フィリピンの最大の輸出品である半導体および電子機器分野を優先する方針を示し、特に半導体やその他の電子機器の組み立て、テスト、パッケージング能力を増強することでさらなる成長が見込めるとしています。一方で、半導体産業は利益を生むものの、依然として付加価値の低い領域にとどまっていおり、より高い付加価値の生産領域に移行するためには包括的で戦略的な産業政策が必要であるとの指摘があります。
2024年第1四半期には、電子機器が引き続きフィリピンの主要な輸出品となっており、輸出額は104.7億ドルで、前年同期の92.3億ドルから13.43%増加しました。
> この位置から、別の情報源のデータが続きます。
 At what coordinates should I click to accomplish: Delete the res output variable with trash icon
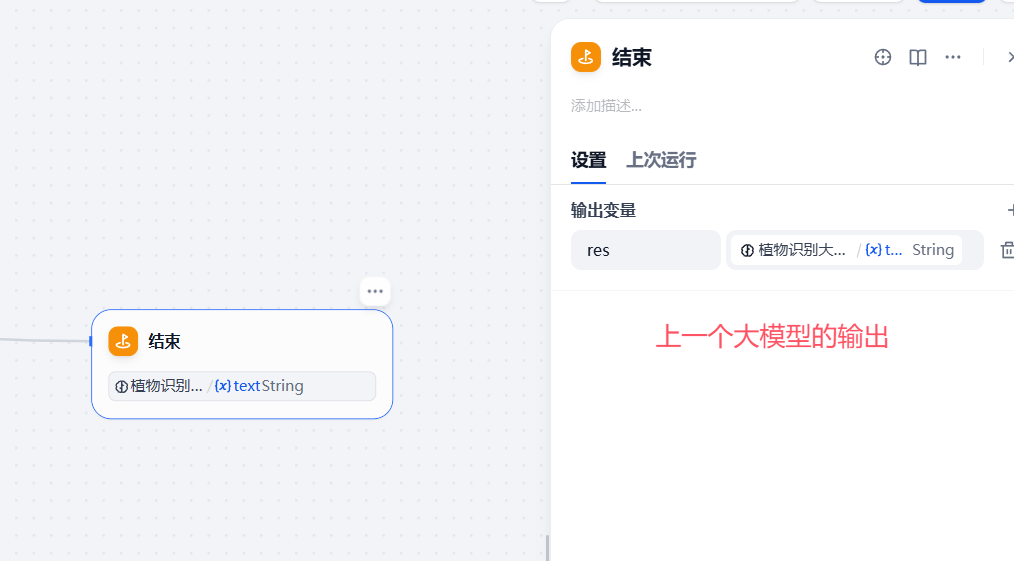tap(1007, 250)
半導体の輸出も15.3%増加し、71.4億ドルから81.4億ドルとなっています。フィリピンは、アメリカのCHIPS(半導体生産促進法)から利益を得ることを目指しており、同法は52.7億ドルの連邦補助金を同盟国など海外企業も含めた半導体製造支援に充てます。
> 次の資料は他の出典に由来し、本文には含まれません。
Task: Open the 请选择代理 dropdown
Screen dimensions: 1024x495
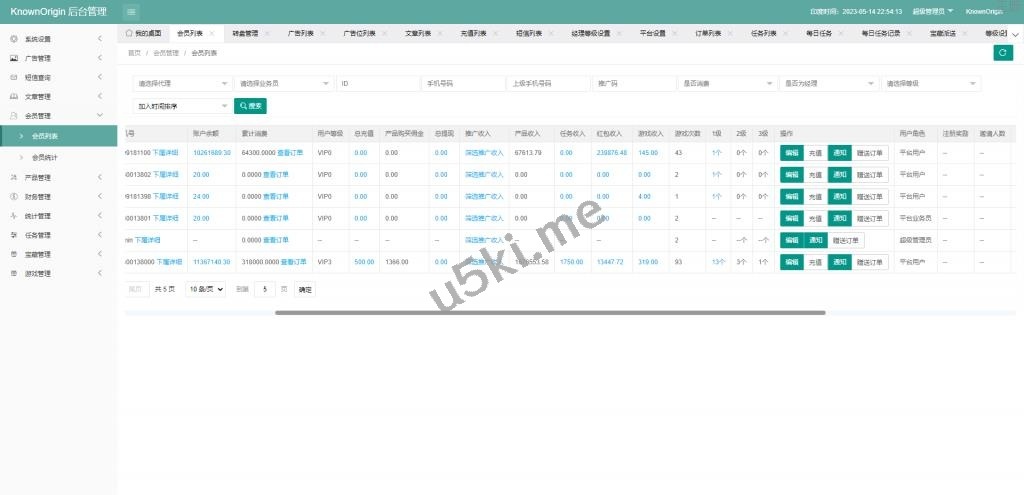Action: tap(182, 84)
また、再生可能エネルギー(RE)分野も主要な成長の原動力とされており、2023年にフィリピンがREプロジェクトへの外国資本の完全所有を認めました。実際、外国直接投資(FDI)の関心がこの分野に集中しています。
4月1日時点で、1.57兆ペソ相当の51のREプロジェクトが政府機関で迅速な承認と登録のための「グリーンレーン」を通過することが承認されています。現在、フィリピンのエネルギーミックスに占める再生可能エネルギーの割合は22%ですが、2030年までに35%、2040年までに50%に引き上げることを目指しています。
フィリピンへの「外国直接投資」を阻むものとは
フィリピンへの外国直接投資(FDI)拡大の障害とは……「官僚的な手続き」と「政府機関の腐敗」であると指摘され続けています。
フィリピンの発電所の開発における最大の障害は、多数の許認可や署名を取得する必要があり、承認に長期間を要することで、再生可能エネルギープロジェクトの許認可を簡素化することで、建設期間を1年未満に短縮できるとされています。
許認可を迅速に処理すれば、再生可能エネルギーの発電所は、従来の発電所に比べて建設期間が短くなるとされ、(太陽光は9ヵ月、風力は18ヵ月、バイオマスや水力は2ヵ月で建設可能)、政府機関をエネルギー省に許認可事項を集約して簡素化すべきだとの意見があります。